Her şeyin bittiğini düşündüm
‘Cadı avı’ gibi herkes evinden alınabilir mi?
- Olabilir. Bu halk direnişini, örgüt faaliyeti içine sokmaya çalışıyorlar. Peki bu örgüt faaliyetini gösteren kişilerin silahları ne dersiniz? Kask, baret, deniz gözlükleri, eldiven, gaz maskesi! Ya da evinde patlamış bir gaz bombası kapsülü var diye örgüt elemanı ilan ediyorlar! Basbayağı hayali bir örgüt oluşturulmak isteniyor. Ama gözaltılar devam edecek. Bundan daha fazlasını da bekliyoruz. Evet bu bir cadı avı. Ama yapacaklar…
O durumda ne yapılması gerekiyor?
- Bizler, gözaltı süreçlerinde şunu söyledik: Sokaktan alınıyorsanız, o anda isminizi bağırarak söyleyin, sonra sizi bulamıyoruz. Üzerinizde kimliğiniz yoksa alınabilirsiniz. Alınırsanız, neden gözaltına alındığınızı sorun. Hükümet şu anda olağanüstü hal uygulattığı için, insanları palaspandıras göz altına alıyor. O kadar çok insanı aldılar ki, talimatın kimden ve nereden geldiği de belli değil, birilerini toplamışlar, nereye götüreceklerini bilmedikleri için de bir yere bırakmışlar…
Nasıl yani?
- Tarlabaşı’nda bir otobüs dolusu insanı bırakmışlar mesela.
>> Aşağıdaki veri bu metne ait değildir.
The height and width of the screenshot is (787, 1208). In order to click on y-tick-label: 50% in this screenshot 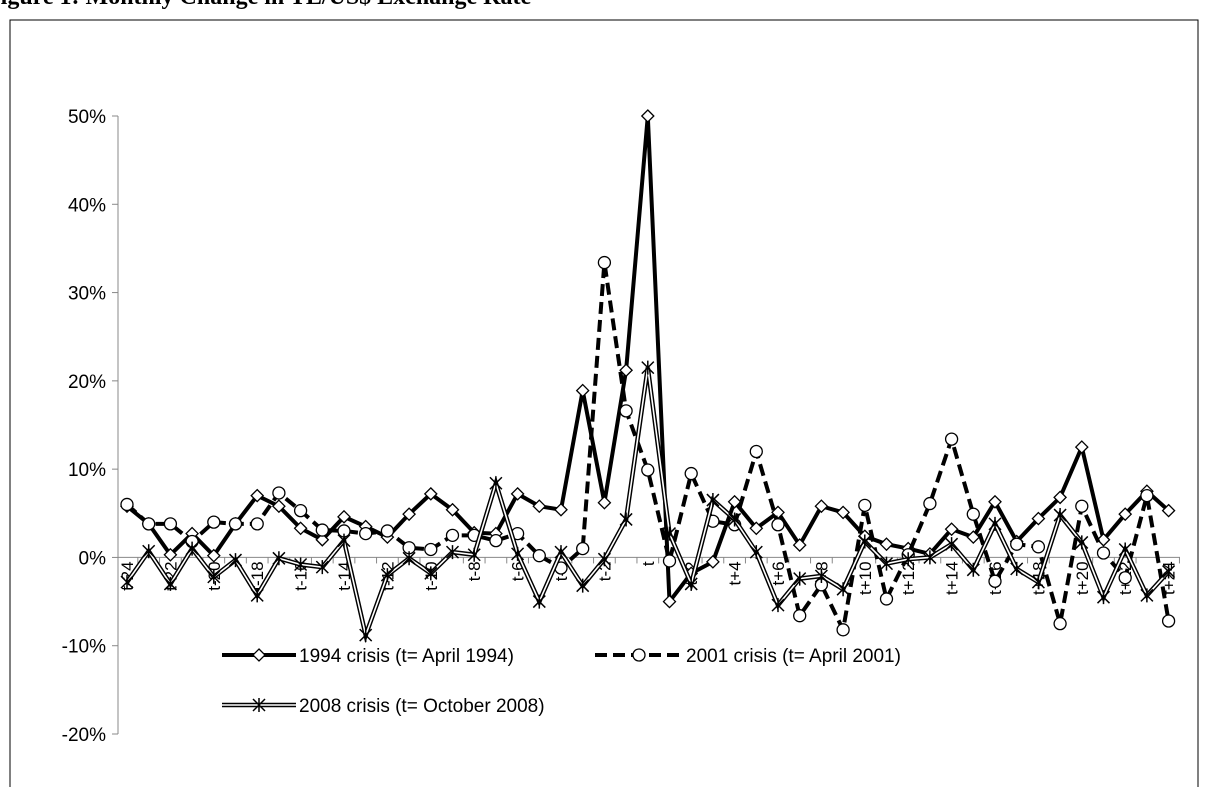, I will do `click(87, 118)`.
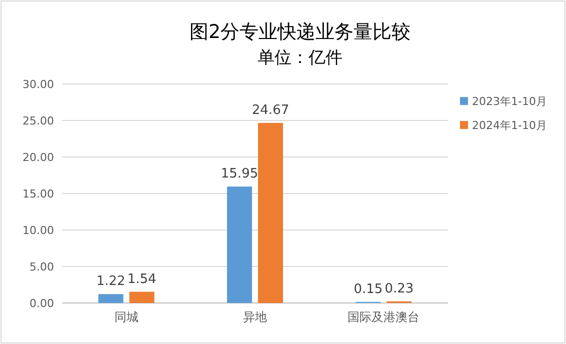 The width and height of the screenshot is (566, 344). Describe the element at coordinates (42, 304) in the screenshot. I see `y-tick-label: 0.00` at that location.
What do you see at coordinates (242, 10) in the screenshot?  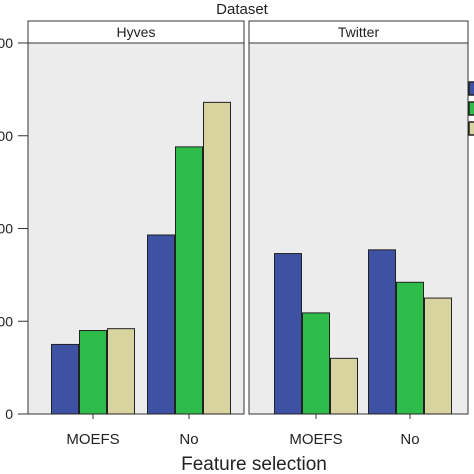 I see `chart-title: Dataset` at bounding box center [242, 10].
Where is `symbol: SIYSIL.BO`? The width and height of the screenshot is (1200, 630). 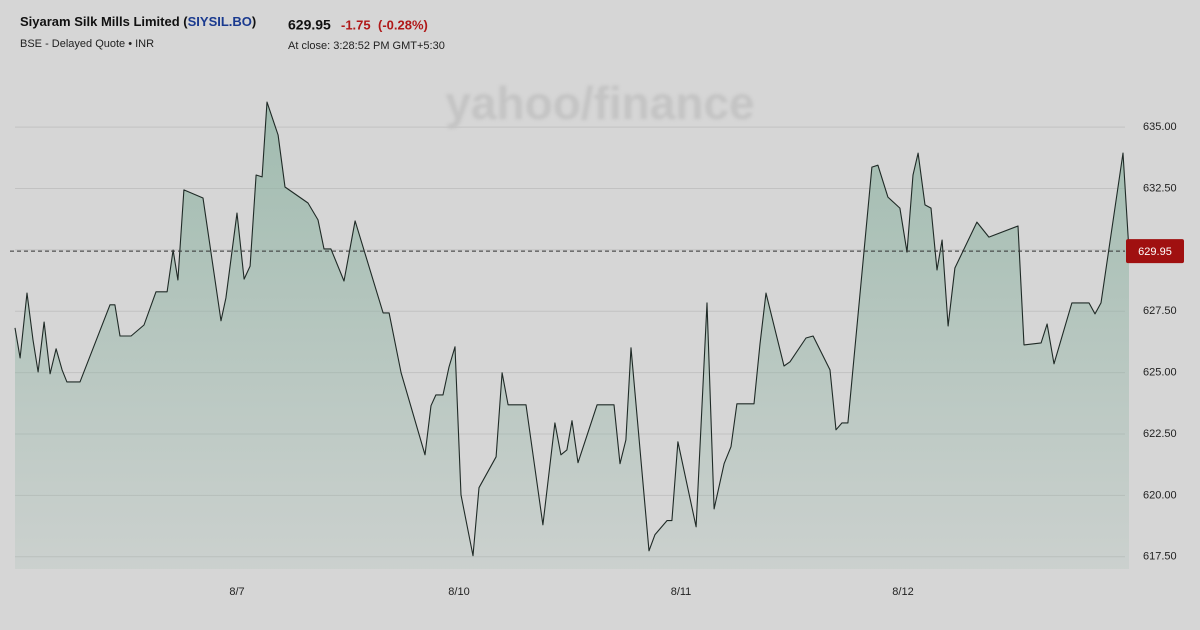
symbol: SIYSIL.BO is located at coordinates (220, 22).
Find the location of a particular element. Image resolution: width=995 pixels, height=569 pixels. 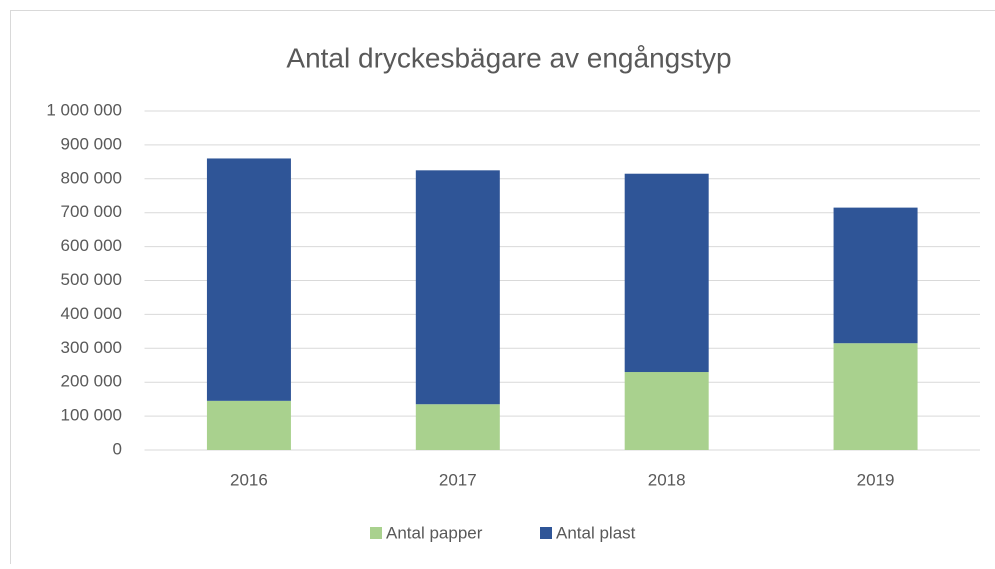

y-tick-label: 1 000 000 is located at coordinates (84, 110).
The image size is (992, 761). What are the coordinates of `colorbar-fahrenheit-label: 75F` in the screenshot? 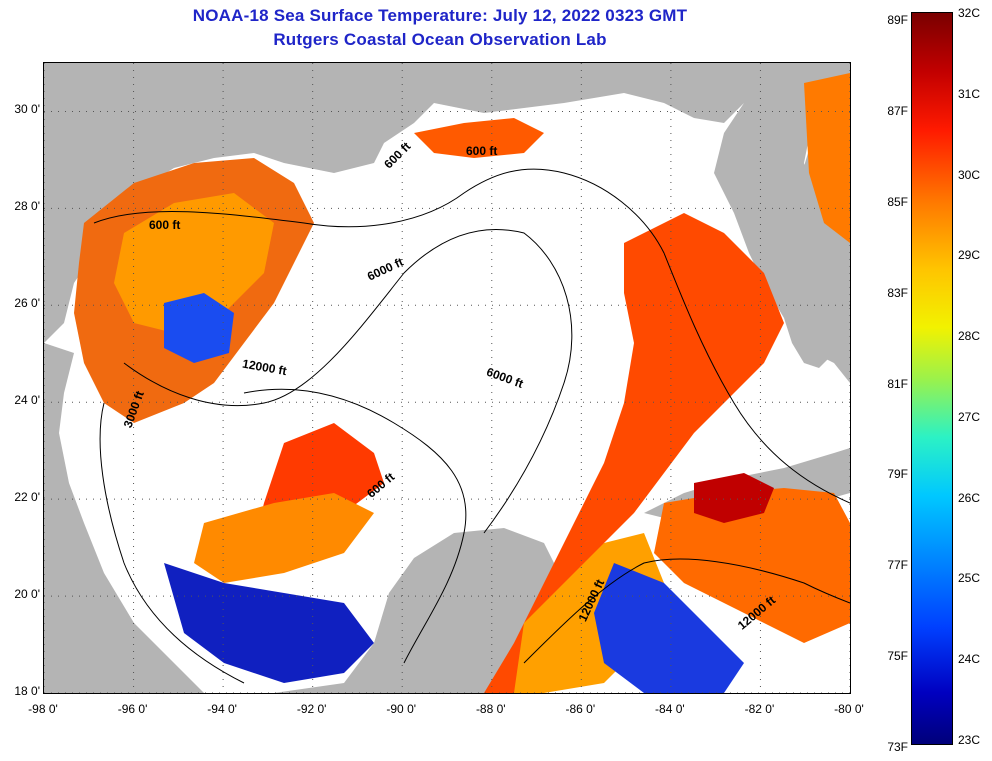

Ne yapacağını bilmediklerinden, dolaştırıp dolaştırıp serbest bırakmışlar. Böyle başka olaylar da var.
Senin en korktuğun an hangisiydi?
- Geçen cumartesi Ramada Oteli’nde sıkıştık kaldık. Biz içerideydik, dışarısı büyük bir gaz bulutu altındaydı. Korkunçtu. Dışarıda polisler resmen gaz bombalı silahlarını bize doğrulttular. AKUT’a yardım etmek için de ordaydım, bir süre sonra kendimi sokağa attım ve direnişçilerle polis arasında kaldım. Yüzümde profesyonel bir gaz maskesi vardı. O anda elinde silah olan polisle göz göze geldim. Her şeyin bittiğini düşündüm. Ve çok korktum. O sesler hiç gitmiyor kulağımdan. Küçük çocuklar da vardı. Yüzlerce insan kaçışıyordu. “Biz bunları hak edecek ne yaptık?” dedim. Gerçekten ne yaptık?